A critical test for Turkey’s Jewish proxies in Washington has been their successful effort to quash recurring resolutions that would recognize Turkey’s Ottoman-era massacres of the Armenians as a genocide, as most experts already do. The Armenia resolution is a rare source of tension between Jewish lobbying groups, which stymie the measure to protect Israeli and U.S. interests in the region, and Jewish Congress members, who recoil at denial of a genocide.
But pro-Israel insiders, speaking off the record, say now that they are considering keeping their hands off the resolution. The version currently circulating in the U.S. House of Representatives has passed the Foreign Affairs Committee.
It stands little chance of reaching the floor, however, as long as Rep. Nancy Pelosi is the House speaker; Pelosi has closely heeded directives from the Obama and Bush White Houses to bury the resolution as long as Turkey remains a key U.S. ally in the region.

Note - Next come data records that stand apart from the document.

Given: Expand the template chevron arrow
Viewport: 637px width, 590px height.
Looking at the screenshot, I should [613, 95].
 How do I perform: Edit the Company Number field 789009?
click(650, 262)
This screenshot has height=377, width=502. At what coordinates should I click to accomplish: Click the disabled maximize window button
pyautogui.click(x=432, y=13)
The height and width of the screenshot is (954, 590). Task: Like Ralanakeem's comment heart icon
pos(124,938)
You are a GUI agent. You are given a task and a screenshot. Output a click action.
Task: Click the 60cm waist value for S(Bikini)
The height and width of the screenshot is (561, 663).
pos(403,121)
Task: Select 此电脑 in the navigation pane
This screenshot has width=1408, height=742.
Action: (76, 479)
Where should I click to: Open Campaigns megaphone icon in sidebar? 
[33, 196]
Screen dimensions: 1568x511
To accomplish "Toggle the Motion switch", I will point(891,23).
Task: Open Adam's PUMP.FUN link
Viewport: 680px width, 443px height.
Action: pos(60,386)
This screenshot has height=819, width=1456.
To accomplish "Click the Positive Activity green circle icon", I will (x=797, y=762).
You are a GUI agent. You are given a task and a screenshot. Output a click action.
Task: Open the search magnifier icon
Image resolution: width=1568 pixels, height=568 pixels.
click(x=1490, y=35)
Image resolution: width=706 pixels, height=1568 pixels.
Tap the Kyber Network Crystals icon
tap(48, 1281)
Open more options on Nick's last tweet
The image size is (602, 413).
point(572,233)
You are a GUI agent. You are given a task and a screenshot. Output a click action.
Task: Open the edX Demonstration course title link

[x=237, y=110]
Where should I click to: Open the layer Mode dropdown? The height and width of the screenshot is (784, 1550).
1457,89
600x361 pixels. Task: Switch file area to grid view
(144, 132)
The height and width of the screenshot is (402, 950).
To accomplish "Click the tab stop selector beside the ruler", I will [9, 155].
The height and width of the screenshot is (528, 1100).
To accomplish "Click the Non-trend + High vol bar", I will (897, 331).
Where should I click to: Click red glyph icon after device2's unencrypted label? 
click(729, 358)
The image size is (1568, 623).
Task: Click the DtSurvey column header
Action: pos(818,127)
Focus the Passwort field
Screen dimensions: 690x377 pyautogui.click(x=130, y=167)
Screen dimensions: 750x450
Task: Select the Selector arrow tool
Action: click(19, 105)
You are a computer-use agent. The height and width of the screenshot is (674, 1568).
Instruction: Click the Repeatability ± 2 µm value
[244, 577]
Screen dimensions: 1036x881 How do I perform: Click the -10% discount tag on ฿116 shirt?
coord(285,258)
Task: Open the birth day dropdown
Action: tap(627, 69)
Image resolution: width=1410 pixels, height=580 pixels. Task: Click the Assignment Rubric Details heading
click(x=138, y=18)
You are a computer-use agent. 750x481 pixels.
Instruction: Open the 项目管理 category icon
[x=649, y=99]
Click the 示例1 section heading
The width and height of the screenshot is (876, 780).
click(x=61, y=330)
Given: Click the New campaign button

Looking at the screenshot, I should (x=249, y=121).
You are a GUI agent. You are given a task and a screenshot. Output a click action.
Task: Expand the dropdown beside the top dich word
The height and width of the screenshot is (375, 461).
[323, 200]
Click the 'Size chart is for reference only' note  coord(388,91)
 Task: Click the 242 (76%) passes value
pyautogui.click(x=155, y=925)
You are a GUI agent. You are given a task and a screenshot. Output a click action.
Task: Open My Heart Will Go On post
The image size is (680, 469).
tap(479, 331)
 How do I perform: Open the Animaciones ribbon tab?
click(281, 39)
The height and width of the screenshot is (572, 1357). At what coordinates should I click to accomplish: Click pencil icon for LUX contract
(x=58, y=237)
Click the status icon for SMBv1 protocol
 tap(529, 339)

Passage would be disastrous, said Soner Cagaptay, a senior fellow at the Washington Institute for Near East Policy who tracks Turkey, as Erdogan would be able to make his Islamist, anti-Western case to the Turks with an “I told you so” argument.
“We would lose the Turks,” Cagaptay said. “And we have not lost Turkey — we have lost the steering wheel.”
Already the relationship is fraught: Turkey canceled planned joint military exercises with Israel in the wake of the flotilla raid, and on Monday it dismissed Israel’s planned query into the incident as a sham.
With the exception of the Zionist Organization of America, which has called for an investigation into Turkey’s role in the fiasco, pro-Israel groups in Washington are not willing to take commensurate leaps and directly target Turkey. Instead, they are targeting the Turkish Humanitarian Relief Foundation, or the IHH, the charity with ties to Erdogan’s AKP that helped fund the Mavi Marmara excursion.
In the House, Rep. Ron Klein (D-Fla.) wrote Secretary of State Hillary Rodham Clinton asking her to list IHH as a terrorist group because of its alleged affiliation with Hamas. Five House members from New York accepted a petition Monday demanding the same action that had been organized by the Jewish Community Relations Council of New York and garnered 20,000 signatures.
The Senate leadership of both parties is gathering signatures for a letter to President Obama asking him to consider such a designation. Placement on a terrorist list freezes a group’s U.S. assets and makes it illegal to fund-raise in the United States.
By not targeting Turkey directly, Jewish groups want to avoid antagonizing the entire Turkish political establishment; Erdogan may yet be vulnerable because of his mishandling of the important U.S. relationship, among other reasons. And there are still redoubts of friendship to Israel, in the military and Foreign Ministry.
Another factor is Turkey’s Jewish community.
“American Jews who have been longtime supporters of Turkey must keep alive the people-to-people dialogue, considering that over 20,000 Jews live in Turkey today,” said a lobbyist who has represented both Jewish and Turkish interests and still travels frequently to Turkey.
Cagaptay warned that the relationship, while worth salvaging, would never be the same.
“The days of Turkey watching Israel’s back in a tough neighborhood, and of Turkey counting on Israel to represent its interests in Washington, are over,” he said.